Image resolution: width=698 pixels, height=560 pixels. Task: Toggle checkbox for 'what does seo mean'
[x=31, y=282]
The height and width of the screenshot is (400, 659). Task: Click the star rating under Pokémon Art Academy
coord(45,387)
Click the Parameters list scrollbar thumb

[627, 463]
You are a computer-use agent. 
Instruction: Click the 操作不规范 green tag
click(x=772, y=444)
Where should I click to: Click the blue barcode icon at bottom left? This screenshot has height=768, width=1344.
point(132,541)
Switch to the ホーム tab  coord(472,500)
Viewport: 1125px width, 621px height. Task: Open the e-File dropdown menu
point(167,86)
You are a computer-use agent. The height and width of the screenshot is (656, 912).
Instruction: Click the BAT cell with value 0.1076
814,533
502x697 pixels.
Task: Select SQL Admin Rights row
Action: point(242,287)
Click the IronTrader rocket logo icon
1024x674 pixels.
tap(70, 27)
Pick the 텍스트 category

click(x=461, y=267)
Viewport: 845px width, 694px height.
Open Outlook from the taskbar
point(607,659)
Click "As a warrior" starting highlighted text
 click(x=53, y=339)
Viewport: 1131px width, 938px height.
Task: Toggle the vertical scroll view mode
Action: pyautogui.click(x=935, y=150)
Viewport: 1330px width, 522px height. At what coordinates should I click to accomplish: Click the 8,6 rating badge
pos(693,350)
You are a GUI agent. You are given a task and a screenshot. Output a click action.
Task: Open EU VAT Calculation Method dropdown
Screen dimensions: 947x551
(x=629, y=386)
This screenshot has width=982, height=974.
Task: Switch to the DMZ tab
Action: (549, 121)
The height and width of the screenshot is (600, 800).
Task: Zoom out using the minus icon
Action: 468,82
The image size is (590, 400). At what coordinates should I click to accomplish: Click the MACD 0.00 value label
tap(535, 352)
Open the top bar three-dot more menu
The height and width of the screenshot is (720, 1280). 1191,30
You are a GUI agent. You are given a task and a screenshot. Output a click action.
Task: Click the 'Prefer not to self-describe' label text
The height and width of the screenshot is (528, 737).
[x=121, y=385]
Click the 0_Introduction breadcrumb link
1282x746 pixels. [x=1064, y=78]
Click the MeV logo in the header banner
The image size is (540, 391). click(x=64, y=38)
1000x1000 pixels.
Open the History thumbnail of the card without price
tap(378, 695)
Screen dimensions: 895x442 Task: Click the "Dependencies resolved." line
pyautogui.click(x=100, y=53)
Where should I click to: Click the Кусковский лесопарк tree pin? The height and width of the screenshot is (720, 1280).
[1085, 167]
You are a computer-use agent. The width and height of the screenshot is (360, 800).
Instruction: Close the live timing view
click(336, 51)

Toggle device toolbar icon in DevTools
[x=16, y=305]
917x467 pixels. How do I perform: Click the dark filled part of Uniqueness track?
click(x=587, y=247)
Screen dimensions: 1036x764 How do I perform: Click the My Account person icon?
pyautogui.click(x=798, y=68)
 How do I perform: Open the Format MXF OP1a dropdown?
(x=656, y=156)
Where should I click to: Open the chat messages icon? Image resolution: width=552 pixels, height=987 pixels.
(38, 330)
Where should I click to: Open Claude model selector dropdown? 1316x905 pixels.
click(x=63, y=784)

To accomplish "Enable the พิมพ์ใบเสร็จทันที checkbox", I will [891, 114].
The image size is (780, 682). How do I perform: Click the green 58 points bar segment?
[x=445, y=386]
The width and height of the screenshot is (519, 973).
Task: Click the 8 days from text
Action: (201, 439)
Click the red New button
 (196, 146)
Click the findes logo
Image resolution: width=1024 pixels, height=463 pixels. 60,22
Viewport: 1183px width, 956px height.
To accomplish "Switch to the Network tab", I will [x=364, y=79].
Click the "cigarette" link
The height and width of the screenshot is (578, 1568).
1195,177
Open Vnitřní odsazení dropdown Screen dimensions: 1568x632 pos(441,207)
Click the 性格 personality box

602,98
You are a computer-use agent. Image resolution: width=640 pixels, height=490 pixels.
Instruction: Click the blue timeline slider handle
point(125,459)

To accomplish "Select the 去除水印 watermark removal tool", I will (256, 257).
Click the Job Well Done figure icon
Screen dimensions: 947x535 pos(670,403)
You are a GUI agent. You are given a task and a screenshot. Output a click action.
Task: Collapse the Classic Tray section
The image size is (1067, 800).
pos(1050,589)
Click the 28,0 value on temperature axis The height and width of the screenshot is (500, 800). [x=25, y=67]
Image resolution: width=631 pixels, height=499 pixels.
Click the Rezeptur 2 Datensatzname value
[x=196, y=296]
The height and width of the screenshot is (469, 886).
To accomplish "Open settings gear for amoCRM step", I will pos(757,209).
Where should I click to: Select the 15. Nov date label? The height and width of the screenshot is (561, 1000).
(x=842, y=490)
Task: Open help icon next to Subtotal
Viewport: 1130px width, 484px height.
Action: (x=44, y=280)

----------

Exercise objective:
Word for word, print every line above.

Written solution:
Image resolution: width=698 pixels, height=560 pixels. Task: Toggle checkbox for 'what does seo mean'
[x=31, y=282]
The height and width of the screenshot is (400, 659). Task: Click the star rating under Pokémon Art Academy
coord(45,387)
Click the Parameters list scrollbar thumb

[627, 463]
You are a computer-use agent. 
Instruction: Click the 操作不规范 green tag
click(x=772, y=444)
Where should I click to: Click the blue barcode icon at bottom left? This screenshot has height=768, width=1344.
point(132,541)
Switch to the ホーム tab  coord(472,500)
Viewport: 1125px width, 621px height. Task: Open the e-File dropdown menu
point(167,86)
You are a computer-use agent. The height and width of the screenshot is (656, 912).
Instruction: Click the BAT cell with value 0.1076
814,533
502x697 pixels.
Task: Select SQL Admin Rights row
Action: point(242,287)
Click the IronTrader rocket logo icon
1024x674 pixels.
tap(70, 27)
Pick the 텍스트 category

click(x=461, y=267)
Viewport: 845px width, 694px height.
Open Outlook from the taskbar
point(607,659)
Click "As a warrior" starting highlighted text
 click(x=53, y=339)
Viewport: 1131px width, 938px height.
Task: Toggle the vertical scroll view mode
Action: pyautogui.click(x=935, y=150)
Viewport: 1330px width, 522px height. At what coordinates should I click to accomplish: Click the 8,6 rating badge
pos(693,350)
You are a GUI agent. You are given a task and a screenshot. Output a click action.
Task: Open EU VAT Calculation Method dropdown
Screen dimensions: 947x551
(x=629, y=386)
This screenshot has width=982, height=974.
Task: Switch to the DMZ tab
Action: (549, 121)
The height and width of the screenshot is (600, 800).
Task: Zoom out using the minus icon
Action: 468,82
The image size is (590, 400). At what coordinates should I click to accomplish: Click the MACD 0.00 value label
tap(535, 352)
Open the top bar three-dot more menu
The height and width of the screenshot is (720, 1280). 1191,30
You are a GUI agent. You are given a task and a screenshot. Output a click action.
Task: Click the 'Prefer not to self-describe' label text
The height and width of the screenshot is (528, 737).
[x=121, y=385]
Click the 0_Introduction breadcrumb link
1282x746 pixels. [x=1064, y=78]
Click the MeV logo in the header banner
The image size is (540, 391). click(x=64, y=38)
1000x1000 pixels.
Open the History thumbnail of the card without price
tap(378, 695)
Screen dimensions: 895x442 Task: Click the "Dependencies resolved." line
pyautogui.click(x=100, y=53)
Where should I click to: Click the Кусковский лесопарк tree pin? The height and width of the screenshot is (720, 1280).
[1085, 167]
You are a computer-use agent. The width and height of the screenshot is (360, 800).
Instruction: Close the live timing view
click(336, 51)

Toggle device toolbar icon in DevTools
[x=16, y=305]
917x467 pixels. How do I perform: Click the dark filled part of Uniqueness track?
click(x=587, y=247)
Screen dimensions: 1036x764 How do I perform: Click the My Account person icon?
pyautogui.click(x=798, y=68)
 How do I perform: Open the Format MXF OP1a dropdown?
(x=656, y=156)
Where should I click to: Open the chat messages icon? Image resolution: width=552 pixels, height=987 pixels.
(38, 330)
Where should I click to: Open Claude model selector dropdown? 1316x905 pixels.
click(x=63, y=784)

To accomplish "Enable the พิมพ์ใบเสร็จทันที checkbox", I will [891, 114].
The image size is (780, 682). How do I perform: Click the green 58 points bar segment?
[x=445, y=386]
The width and height of the screenshot is (519, 973).
Task: Click the 8 days from text
Action: (201, 439)
Click the red New button
 (196, 146)
Click the findes logo
Image resolution: width=1024 pixels, height=463 pixels. 60,22
Viewport: 1183px width, 956px height.
To accomplish "Switch to the Network tab", I will [x=364, y=79].
Click the "cigarette" link
The height and width of the screenshot is (578, 1568).
1195,177
Open Vnitřní odsazení dropdown Screen dimensions: 1568x632 pos(441,207)
Click the 性格 personality box

602,98
You are a computer-use agent. Image resolution: width=640 pixels, height=490 pixels.
Instruction: Click the blue timeline slider handle
point(125,459)

To accomplish "Select the 去除水印 watermark removal tool", I will (256, 257).
Click the Job Well Done figure icon
Screen dimensions: 947x535 pos(670,403)
You are a GUI agent. You are given a task and a screenshot. Output a click action.
Task: Collapse the Classic Tray section
The image size is (1067, 800).
pos(1050,589)
Click the 28,0 value on temperature axis The height and width of the screenshot is (500, 800). [x=25, y=67]
Image resolution: width=631 pixels, height=499 pixels.
Click the Rezeptur 2 Datensatzname value
[x=196, y=296]
The height and width of the screenshot is (469, 886).
To accomplish "Open settings gear for amoCRM step", I will pos(757,209).
Where should I click to: Select the 15. Nov date label? The height and width of the screenshot is (561, 1000).
(x=842, y=490)
Task: Open help icon next to Subtotal
Viewport: 1130px width, 484px height.
Action: (x=44, y=280)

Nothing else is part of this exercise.